In I-2 districts that are not within a corridor overlay district as provided for in section 18-0224, heavy equipment and trailer circulation areas, storage areas, and laydown yards, not including required parking areas and access drives leading to it, may consist of crushed concrete or similar material approved by the city planner.
a.
Circulation areas, storage areas, laydown areas, shall not be within fifteen (15) feet of any property line. The area between the circulation areas, storage areas and laydown yards and the property line shall be landscaped as provided for in section 18-0309.
2.
For those areas where an access drive from a paved public right-of-way enters a loading or storage area that is not paved, a paved entrance of fifty (50) feet, or such other equivalent means to catch gravel or sediment prior to entering the public right-of-way, is required.
(B)
In all districts, except as otherwise provided herein, standard concrete curb and gutter is required for parking lot areas and access drives leading to parking areas from a public right-of-way.
(C)
In all districts except I-2 districts, landscaping shall be protected from vehicular traffic by standard concrete curb and gutter.
(D)
In I-2 districts, standard concrete curb and gutter is not required for parking areas or drives unless the property is located within the corridor overlay district as provided for in section 18-0224.
(E)
When located in an I-2 district and in the corridor overlay district as provided for in section 18-0224, standard concrete curb and gutter, and pavement is required for all parking lot elements, to also include heavy equipment and trailer circulation areas, storage areas, and laydown areas that are within four hundred (400) feet of the corridor overlay district.
(F)
Appeals to the parking lot construction requirements for I-2 properties in the corridor overlay district shall be as provided for in section 18-0224(5)(e).
(G)
The operator of the principal building or use shall maintain parking and loading areas, access drives, and yard areas in a neat and adequate manner so that they are accessible.
(13)
Lighting. All off-street parking facilities shall provide adequate lighting to ensure the safe operation of motor vehicles and the safety of pedestrians. Prior to installation of any such exterior lighting or substantial modification thereto, an exterior lighting plan shall be submitted to the traffic engineer for determination as to whether the requirements of this section have been met. Lighting shall be directed away from the public right-of-way and nearby or adjacent residential districts.
(14)
Off-street parking. Off-street parking areas of sufficient size for patrons, customers, suppliers, visitors, and employees shall be provided for residential and nonresidential uses on the premises as specified below. The minimum size of each parking stall shall be nine (9) feet by eighteen and one-half (18.5) feet, exclusive of aisle width for open area parking lots. The minimum size of each parking stall shall be eight and one-half (8½) feet by seventeen and one-half (17½) feet for enclosed parking such as parking garages and parking ramps.
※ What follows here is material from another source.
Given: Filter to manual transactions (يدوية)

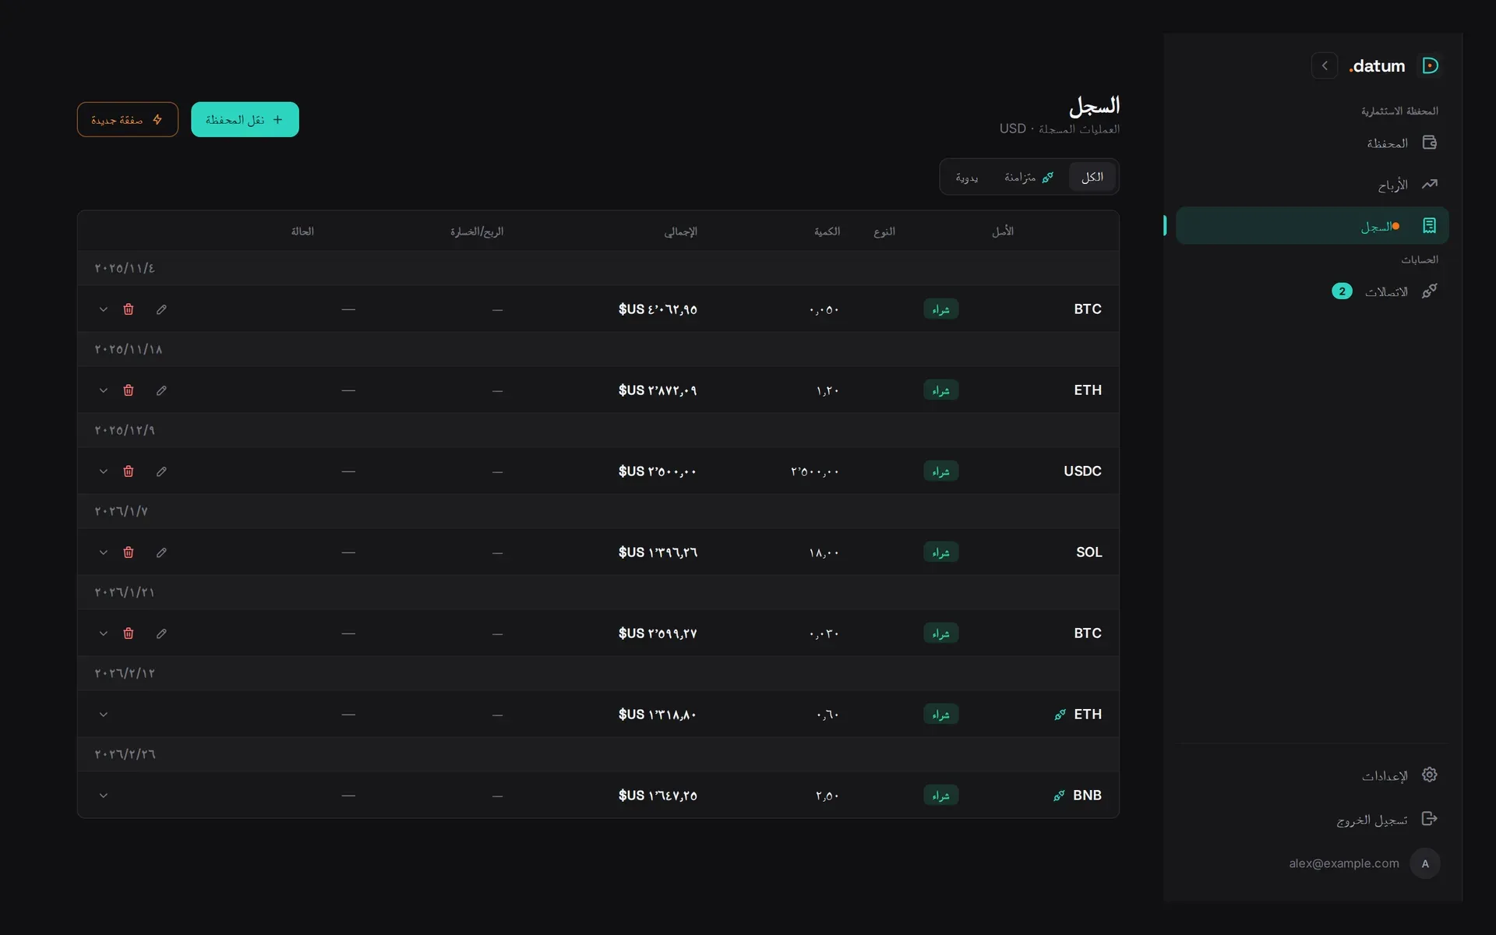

Reference herein to "employee(s) on the largest shift" means the maximum number of employees employed at the facility, regardless of the time period during which this occurs and regardless of whether any such person is a full-time employee. The largest work shift may be a particular day of the week or a lunch or dinner period in the case of a restaurant.
The term "capacity" as used herein means the maximum number of persons which may be accommodated by the use as determined by its design or by fire code regulations, whichever is greater.
(A)
Agricultural:
Nursery or tree farms: One (1) space per employee on the largest shift, plus one (1) per company vehicle, plus one (1) space per five hundred (500) square feet of floor area of inside sales or display.
(B)
Residential:
1.
Bed and breakfast: One (1) parking space for each one (1) lodging room.
2.
Boarding and lodging houses: One (1) parking space for each one (1) person for whom sleeping accommodations are provided.
3.
Convalescent or nursing homes: One (1) space per six (6) patient beds, plus one (1) space per employee on the largest work shift, plus one (1) space per staff member and visiting doctor.
4.
Dormitory: One (1) parking space for each three (3) beds.
5.
Elderly housing: Seven-tenths (0.7) space per unit.
6.
Fraternity and sorority houses: One (1) parking space for each two (2) beds.
7.
Group homes: No less than four (4) parking spaces; provided, however, that in addition sufficient undeveloped spaces shall be provided for additional parking as necessary to comply with parking requirements in the zoning district in which the group home is located in the event the use of the property shall change after construction of the group home.
8.
Mobile home: Two (2) spaces per mobile home unit.
9.
Multifamily (including townhomes):
Efficiency one and one-quarter (1.25) off street spaces per unit.
One (1) bedroom: One (1) and one-half (1.5) off-street spaces per unit.
Two (2) bedrooms: Two (2) off-street spaces per unit.
Three (3) bedrooms or more: Two (2) and one-half (2.5) off-street spaces per unit.
Dens: One (1) additional off-street space per non-sleeping room/dens when part of a two (2) or more bedroom unit.
10.
Recreational vehicle (R.V.) park: One and one-half (1.5) spaces per site or dwelling unit.
11.
Single-family:
Three (3) bedrooms or less: Two (2) off-street spaces.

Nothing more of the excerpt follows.